ИНТЕРМЕЦЦО О ПОДТЯЖКАХ
У двери противоположной камеры висят подтяжки. Обыкновенные мужские подтяжки. Предмет, который я никогда не любил. Теперь я с радостью поглядываю на них всякий раз, когда открывается наша дверь. В этих подтяжках – крупица надежды.
Когда попадаешь в тюрьму, где тебя, возможно, вскоре забьют до смерти, первым делом у тебя отбирают галстук, пояс и подтяжки, чтобы ты не повесился (хотя можно отлично повеситься и с помощью простыни). Эти опасные орудия смерти хранятся в тюремной канцелярии до тех пор, пока какая-нибудь Немезида из гестапо не решит, что надо послать тебя на принудительные работы, в концлагерь или на казнь. Тогда тебя приводят в канцелярию и с важным видом выдают галстук и подтяжки. Но в камеру эти вещи брать нельзя. Ты должен повесить их в коридоре около дверей или на перилах напротив.
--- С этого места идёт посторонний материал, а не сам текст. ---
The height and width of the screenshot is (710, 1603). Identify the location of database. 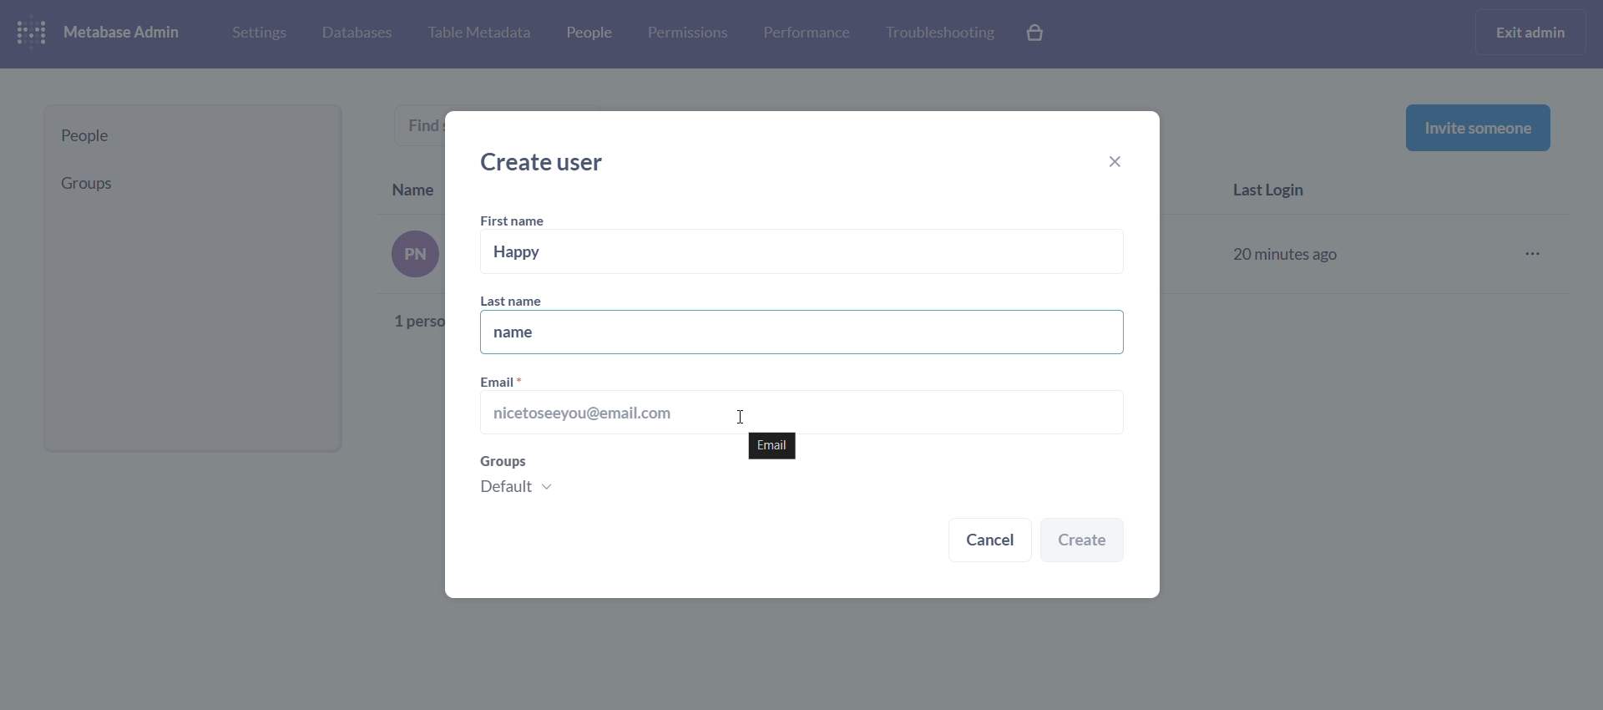
(354, 34).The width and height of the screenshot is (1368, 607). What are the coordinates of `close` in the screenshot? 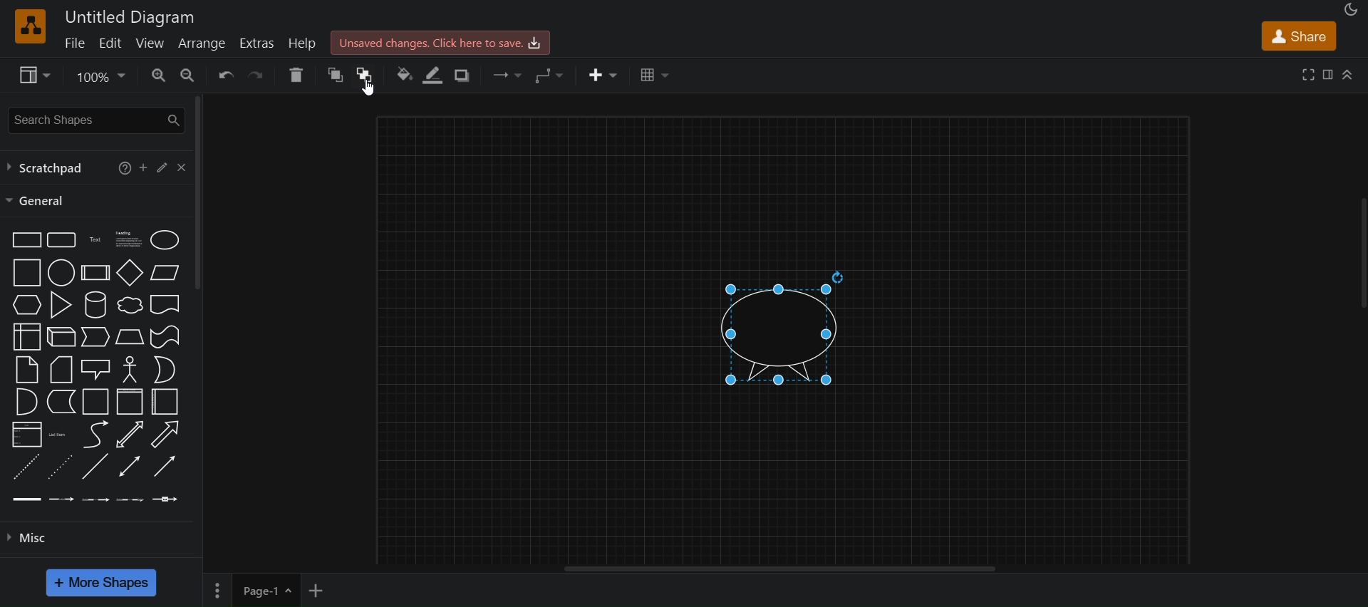 It's located at (185, 166).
Там они висят до твоей отправки как наглядный знак того, что один из обитателей камеры готовится в невольное путешествие.
Подтяжки у противоположной двери появились в тот самый день, когда я узнал, какая судьба ожидает Густину. Товарища из камеры напротив отправляют на принудительные работы с той же партией, что и Густу. Транспорт еще не отбыл. Он неожиданно задержался, говорят, потому, что место назначения разбомбили дотла. (Ничего себе перспектива!) Когда отправится транспорт, никому не известно. Может быть, сегодня вечером, может быть, завтра, может быть, через неделю или две. Подтяжки напротив еще висят. И я знаю: пока они здесь, Густина в Праге. Поэтому я поглядываю на подтяжки радостно и с любовью, как на друзей Густины, которые ей помогают… Она выиграла уже день, два, три… Кто знает, что это может дать? Не спасет ли ее лишний день промедления?
Все мы здесь живем этим. Сегодня, месяц назад, год назад мы думали и думаем только о завтрашнем дне, в нем наша надежда.